• **SHORT PROBLEM**
Pull out every one of the rows below word for word, changing nothing.

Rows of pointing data
● ● ● ● ●
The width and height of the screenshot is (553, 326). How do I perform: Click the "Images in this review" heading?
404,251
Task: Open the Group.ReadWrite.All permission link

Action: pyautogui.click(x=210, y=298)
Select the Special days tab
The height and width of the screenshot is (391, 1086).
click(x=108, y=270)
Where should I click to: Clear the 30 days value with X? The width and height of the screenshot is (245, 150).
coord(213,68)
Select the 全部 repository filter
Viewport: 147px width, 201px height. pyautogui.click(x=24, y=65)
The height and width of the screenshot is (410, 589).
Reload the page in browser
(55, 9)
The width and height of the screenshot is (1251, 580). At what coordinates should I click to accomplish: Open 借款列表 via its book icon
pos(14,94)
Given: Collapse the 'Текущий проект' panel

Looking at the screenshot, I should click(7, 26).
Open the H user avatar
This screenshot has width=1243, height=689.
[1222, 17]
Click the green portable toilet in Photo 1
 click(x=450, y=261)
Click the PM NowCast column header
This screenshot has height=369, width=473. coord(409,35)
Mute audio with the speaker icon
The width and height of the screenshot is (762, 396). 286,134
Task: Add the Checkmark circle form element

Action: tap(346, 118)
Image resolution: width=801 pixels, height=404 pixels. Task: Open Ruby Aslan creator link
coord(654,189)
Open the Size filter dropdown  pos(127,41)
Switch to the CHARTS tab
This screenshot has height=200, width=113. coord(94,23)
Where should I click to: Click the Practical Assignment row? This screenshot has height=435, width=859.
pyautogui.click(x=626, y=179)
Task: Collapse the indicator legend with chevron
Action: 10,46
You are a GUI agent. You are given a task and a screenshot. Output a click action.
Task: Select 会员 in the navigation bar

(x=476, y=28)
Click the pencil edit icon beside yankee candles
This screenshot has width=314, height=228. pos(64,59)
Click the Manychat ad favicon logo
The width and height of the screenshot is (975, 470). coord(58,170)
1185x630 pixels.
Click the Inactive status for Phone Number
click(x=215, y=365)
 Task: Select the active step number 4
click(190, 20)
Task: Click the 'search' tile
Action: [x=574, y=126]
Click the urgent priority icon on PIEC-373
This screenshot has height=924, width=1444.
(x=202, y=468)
● ● ● ● ●
• **SOLUTION BELOW**
The width and height of the screenshot is (553, 326). How do I perform: Click the "Images in this review" heading?
404,251
Task: Open the Group.ReadWrite.All permission link

Action: pyautogui.click(x=210, y=298)
Select the Special days tab
The height and width of the screenshot is (391, 1086).
click(x=108, y=270)
Where should I click to: Clear the 30 days value with X? The width and height of the screenshot is (245, 150).
coord(213,68)
Select the 全部 repository filter
Viewport: 147px width, 201px height. pyautogui.click(x=24, y=65)
The height and width of the screenshot is (410, 589).
Reload the page in browser
(55, 9)
The width and height of the screenshot is (1251, 580). At what coordinates should I click to accomplish: Open 借款列表 via its book icon
pos(14,94)
Given: Collapse the 'Текущий проект' panel

Looking at the screenshot, I should click(7, 26).
Open the H user avatar
This screenshot has width=1243, height=689.
[1222, 17]
Click the green portable toilet in Photo 1
 click(x=450, y=261)
Click the PM NowCast column header
This screenshot has height=369, width=473. coord(409,35)
Mute audio with the speaker icon
The width and height of the screenshot is (762, 396). 286,134
Task: Add the Checkmark circle form element

Action: tap(346, 118)
Image resolution: width=801 pixels, height=404 pixels. Task: Open Ruby Aslan creator link
coord(654,189)
Open the Size filter dropdown  pos(127,41)
Switch to the CHARTS tab
This screenshot has height=200, width=113. coord(94,23)
Where should I click to: Click the Practical Assignment row? This screenshot has height=435, width=859.
pyautogui.click(x=626, y=179)
Task: Collapse the indicator legend with chevron
Action: 10,46
You are a GUI agent. You are given a task and a screenshot. Output a click action.
Task: Select 会员 in the navigation bar

(x=476, y=28)
Click the pencil edit icon beside yankee candles
This screenshot has width=314, height=228. pos(64,59)
Click the Manychat ad favicon logo
The width and height of the screenshot is (975, 470). coord(58,170)
1185x630 pixels.
Click the Inactive status for Phone Number
click(x=215, y=365)
 Task: Select the active step number 4
click(190, 20)
Task: Click the 'search' tile
Action: [x=574, y=126]
Click the urgent priority icon on PIEC-373
This screenshot has height=924, width=1444.
(x=202, y=468)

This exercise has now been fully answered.